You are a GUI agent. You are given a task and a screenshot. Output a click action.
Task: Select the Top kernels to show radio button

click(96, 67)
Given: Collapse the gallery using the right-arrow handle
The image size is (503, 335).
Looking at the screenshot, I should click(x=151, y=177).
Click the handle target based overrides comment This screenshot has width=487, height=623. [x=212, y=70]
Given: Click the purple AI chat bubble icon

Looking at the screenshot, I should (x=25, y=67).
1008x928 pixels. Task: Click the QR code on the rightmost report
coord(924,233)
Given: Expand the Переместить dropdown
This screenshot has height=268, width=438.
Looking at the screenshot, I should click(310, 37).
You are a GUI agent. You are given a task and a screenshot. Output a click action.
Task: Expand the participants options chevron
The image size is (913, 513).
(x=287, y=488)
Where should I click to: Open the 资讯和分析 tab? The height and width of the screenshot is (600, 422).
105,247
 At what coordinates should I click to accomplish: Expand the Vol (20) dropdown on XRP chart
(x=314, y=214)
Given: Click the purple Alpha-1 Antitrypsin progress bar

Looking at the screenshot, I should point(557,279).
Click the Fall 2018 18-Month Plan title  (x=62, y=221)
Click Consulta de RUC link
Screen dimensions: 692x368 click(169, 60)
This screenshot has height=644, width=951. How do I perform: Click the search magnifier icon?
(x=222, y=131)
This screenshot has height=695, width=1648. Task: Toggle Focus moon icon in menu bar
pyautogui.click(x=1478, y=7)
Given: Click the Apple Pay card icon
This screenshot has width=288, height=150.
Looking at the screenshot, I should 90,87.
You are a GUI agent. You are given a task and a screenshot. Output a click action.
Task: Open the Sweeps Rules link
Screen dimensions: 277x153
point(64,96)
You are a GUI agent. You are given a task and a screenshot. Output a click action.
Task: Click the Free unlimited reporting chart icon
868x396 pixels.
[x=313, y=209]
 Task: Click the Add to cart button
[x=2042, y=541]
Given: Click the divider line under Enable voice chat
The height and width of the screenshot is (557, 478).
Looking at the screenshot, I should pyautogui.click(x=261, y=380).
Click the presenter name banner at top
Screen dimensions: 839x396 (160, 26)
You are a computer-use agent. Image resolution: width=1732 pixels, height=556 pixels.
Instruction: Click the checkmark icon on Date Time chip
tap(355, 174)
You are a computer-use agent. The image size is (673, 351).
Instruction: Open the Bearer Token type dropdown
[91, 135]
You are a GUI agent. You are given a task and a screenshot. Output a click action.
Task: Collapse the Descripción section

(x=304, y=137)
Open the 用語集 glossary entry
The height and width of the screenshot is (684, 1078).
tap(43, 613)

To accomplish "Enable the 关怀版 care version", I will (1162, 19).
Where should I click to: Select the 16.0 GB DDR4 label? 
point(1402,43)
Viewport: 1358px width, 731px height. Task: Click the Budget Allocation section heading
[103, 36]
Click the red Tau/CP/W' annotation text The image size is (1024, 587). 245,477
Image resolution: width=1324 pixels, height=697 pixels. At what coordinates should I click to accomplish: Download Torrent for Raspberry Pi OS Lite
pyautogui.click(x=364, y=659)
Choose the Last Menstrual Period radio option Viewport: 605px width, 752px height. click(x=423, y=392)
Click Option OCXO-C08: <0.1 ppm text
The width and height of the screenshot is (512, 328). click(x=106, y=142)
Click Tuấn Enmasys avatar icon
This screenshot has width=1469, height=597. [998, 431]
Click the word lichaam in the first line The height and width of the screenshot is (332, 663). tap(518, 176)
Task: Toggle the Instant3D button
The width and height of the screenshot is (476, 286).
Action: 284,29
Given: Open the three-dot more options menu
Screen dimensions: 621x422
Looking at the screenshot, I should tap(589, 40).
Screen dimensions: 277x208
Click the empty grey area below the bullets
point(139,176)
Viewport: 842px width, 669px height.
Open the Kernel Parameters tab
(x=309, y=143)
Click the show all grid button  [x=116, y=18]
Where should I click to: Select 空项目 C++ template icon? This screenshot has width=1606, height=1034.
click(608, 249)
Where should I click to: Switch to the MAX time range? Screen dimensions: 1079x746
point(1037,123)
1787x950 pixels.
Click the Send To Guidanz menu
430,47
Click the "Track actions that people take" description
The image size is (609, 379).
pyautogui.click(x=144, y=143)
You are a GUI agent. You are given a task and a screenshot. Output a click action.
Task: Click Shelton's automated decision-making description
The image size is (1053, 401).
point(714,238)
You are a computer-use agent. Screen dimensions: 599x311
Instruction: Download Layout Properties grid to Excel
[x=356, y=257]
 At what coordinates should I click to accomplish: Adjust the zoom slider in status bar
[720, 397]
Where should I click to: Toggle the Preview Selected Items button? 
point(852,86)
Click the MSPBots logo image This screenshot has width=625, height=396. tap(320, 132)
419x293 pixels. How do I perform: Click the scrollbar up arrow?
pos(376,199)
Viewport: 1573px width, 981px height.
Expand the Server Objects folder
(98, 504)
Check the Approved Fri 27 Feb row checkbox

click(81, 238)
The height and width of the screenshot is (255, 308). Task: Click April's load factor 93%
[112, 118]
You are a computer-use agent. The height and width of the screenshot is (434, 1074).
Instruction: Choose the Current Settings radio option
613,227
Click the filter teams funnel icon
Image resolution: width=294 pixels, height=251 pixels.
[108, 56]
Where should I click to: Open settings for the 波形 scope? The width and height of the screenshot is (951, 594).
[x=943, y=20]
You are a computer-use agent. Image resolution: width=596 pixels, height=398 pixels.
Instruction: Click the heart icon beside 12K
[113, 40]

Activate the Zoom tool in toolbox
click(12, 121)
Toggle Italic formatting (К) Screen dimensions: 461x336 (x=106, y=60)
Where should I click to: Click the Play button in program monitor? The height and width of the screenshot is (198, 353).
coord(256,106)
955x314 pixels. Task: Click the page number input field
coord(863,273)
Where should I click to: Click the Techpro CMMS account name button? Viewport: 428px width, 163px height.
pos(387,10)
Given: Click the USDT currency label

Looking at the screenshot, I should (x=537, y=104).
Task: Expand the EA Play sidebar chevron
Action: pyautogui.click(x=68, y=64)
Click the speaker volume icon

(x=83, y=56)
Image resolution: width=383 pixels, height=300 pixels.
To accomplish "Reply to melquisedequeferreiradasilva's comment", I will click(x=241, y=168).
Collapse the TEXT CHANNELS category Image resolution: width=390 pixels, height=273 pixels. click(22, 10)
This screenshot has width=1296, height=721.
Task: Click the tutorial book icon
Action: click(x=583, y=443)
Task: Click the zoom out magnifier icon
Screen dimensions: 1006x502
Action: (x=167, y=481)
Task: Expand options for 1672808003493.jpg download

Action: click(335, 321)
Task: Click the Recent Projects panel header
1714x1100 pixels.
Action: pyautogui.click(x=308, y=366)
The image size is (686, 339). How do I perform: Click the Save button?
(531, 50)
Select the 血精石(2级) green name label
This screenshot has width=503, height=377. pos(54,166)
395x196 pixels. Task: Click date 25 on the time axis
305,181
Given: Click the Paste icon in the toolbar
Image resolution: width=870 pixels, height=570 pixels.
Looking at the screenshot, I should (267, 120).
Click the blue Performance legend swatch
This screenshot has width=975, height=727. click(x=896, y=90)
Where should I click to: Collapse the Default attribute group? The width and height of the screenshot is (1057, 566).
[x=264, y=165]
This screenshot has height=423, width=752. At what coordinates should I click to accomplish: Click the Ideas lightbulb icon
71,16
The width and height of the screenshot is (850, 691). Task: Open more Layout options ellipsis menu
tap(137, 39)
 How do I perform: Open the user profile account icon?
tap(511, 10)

::::::::::

● **Work required**:
Identify each line of the material where the word "Enable" shows up, and copy it.

● **Problem solution**:
Given: Click the divider line under Enable voice chat
To accomplish "Enable the 关怀版 care version", I will (1162, 19).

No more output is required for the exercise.